<<<<

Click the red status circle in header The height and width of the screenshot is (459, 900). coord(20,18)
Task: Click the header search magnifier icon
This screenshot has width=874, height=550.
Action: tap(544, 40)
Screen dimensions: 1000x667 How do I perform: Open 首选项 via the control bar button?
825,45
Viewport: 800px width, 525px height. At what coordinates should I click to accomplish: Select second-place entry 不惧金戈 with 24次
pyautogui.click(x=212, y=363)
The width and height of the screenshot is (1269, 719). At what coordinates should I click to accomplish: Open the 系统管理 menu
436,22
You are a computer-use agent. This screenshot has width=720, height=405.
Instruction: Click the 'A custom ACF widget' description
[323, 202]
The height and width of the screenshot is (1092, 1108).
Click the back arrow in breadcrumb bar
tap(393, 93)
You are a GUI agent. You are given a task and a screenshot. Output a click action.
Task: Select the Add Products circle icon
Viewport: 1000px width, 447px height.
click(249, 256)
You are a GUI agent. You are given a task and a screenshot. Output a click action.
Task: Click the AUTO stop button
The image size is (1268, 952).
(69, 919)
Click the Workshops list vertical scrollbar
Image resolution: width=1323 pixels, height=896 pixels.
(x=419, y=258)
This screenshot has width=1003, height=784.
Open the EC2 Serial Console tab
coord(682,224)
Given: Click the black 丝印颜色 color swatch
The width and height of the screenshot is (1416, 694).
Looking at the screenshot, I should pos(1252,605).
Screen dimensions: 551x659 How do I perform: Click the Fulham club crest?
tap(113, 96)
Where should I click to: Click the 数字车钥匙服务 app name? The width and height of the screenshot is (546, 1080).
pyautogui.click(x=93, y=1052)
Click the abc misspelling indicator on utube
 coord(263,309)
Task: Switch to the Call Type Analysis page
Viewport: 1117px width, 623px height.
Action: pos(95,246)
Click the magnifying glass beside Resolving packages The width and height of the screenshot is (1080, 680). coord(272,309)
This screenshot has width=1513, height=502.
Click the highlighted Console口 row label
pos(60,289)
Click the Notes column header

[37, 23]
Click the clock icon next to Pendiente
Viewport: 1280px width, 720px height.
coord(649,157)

>>>>

PROBLEM DETAILS: From the line that holds "Where should I" to the last line of the records above, print each line exactly. Add nothing else.

RESPONSE TO THE TASK:
Where should I click to: Click the 数字车钥匙服务 app name? The width and height of the screenshot is (546, 1080).
pyautogui.click(x=93, y=1052)
Click the abc misspelling indicator on utube
 coord(263,309)
Task: Switch to the Call Type Analysis page
Viewport: 1117px width, 623px height.
Action: pos(95,246)
Click the magnifying glass beside Resolving packages The width and height of the screenshot is (1080, 680). coord(272,309)
This screenshot has width=1513, height=502.
Click the highlighted Console口 row label
pos(60,289)
Click the Notes column header

[37, 23]
Click the clock icon next to Pendiente
Viewport: 1280px width, 720px height.
coord(649,157)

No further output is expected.